Given records: Begin

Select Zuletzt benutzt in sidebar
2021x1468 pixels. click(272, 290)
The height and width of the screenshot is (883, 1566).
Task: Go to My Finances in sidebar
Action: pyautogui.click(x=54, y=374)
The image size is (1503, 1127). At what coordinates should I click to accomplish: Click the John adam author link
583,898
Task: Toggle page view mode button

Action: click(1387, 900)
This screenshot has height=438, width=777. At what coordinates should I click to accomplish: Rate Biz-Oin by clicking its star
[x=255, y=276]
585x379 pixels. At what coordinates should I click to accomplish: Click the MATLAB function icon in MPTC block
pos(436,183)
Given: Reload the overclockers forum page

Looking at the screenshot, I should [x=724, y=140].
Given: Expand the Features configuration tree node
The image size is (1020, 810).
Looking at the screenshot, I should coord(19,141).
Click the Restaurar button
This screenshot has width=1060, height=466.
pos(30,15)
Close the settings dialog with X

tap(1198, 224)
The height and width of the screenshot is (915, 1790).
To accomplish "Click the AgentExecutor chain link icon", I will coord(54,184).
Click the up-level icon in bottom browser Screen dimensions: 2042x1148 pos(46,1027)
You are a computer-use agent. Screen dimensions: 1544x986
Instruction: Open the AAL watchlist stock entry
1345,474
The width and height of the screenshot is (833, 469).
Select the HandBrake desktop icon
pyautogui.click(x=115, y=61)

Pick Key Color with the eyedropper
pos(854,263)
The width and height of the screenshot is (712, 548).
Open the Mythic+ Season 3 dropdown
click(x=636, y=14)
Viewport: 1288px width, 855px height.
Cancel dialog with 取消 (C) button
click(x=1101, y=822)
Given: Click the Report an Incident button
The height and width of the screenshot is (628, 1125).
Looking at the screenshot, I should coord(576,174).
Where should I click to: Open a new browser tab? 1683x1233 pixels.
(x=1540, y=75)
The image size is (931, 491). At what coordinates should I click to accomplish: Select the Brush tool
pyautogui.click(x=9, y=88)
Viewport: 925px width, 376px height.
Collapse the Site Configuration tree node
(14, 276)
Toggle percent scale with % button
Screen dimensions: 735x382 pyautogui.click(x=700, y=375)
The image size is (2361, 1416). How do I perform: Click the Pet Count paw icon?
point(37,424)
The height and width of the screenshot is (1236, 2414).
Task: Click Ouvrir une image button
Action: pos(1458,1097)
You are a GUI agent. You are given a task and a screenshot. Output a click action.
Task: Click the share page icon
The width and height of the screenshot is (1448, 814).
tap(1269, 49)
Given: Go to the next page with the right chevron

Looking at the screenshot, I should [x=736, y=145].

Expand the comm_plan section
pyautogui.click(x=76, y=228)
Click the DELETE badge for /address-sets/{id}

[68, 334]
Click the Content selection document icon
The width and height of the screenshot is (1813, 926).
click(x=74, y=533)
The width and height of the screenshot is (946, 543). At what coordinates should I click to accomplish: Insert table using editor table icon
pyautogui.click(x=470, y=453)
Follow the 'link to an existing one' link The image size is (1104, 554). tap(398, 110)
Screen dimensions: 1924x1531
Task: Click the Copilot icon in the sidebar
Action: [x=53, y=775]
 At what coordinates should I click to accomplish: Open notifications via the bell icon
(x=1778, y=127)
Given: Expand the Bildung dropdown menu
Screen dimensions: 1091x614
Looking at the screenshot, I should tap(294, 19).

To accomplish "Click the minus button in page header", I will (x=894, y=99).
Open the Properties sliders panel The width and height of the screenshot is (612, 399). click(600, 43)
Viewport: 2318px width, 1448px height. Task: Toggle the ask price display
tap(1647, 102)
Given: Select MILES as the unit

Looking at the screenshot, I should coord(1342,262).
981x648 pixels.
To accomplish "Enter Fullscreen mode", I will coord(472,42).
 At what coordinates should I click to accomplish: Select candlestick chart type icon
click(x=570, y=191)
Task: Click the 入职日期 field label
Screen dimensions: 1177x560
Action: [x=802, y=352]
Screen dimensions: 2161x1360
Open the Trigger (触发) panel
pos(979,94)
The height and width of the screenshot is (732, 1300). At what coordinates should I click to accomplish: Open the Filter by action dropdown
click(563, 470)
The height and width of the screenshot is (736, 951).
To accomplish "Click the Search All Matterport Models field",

Given records: End

• Exercise directions
Leave out every line above except those from the line with "The image size is (1503, 1127)." up to and including the line with "Click the up-level", and copy those exactly.

• Exercise result
The image size is (1503, 1127). At what coordinates should I click to accomplish: Click the John adam author link
583,898
Task: Toggle page view mode button

Action: click(1387, 900)
This screenshot has height=438, width=777. At what coordinates should I click to accomplish: Rate Biz-Oin by clicking its star
[x=255, y=276]
585x379 pixels. At what coordinates should I click to accomplish: Click the MATLAB function icon in MPTC block
pos(436,183)
Given: Reload the overclockers forum page

Looking at the screenshot, I should [x=724, y=140].
Given: Expand the Features configuration tree node
The image size is (1020, 810).
Looking at the screenshot, I should coord(19,141).
Click the Restaurar button
This screenshot has width=1060, height=466.
pos(30,15)
Close the settings dialog with X

tap(1198, 224)
The height and width of the screenshot is (915, 1790).
To accomplish "Click the AgentExecutor chain link icon", I will coord(54,184).
Click the up-level icon in bottom browser Screen dimensions: 2042x1148 pos(46,1027)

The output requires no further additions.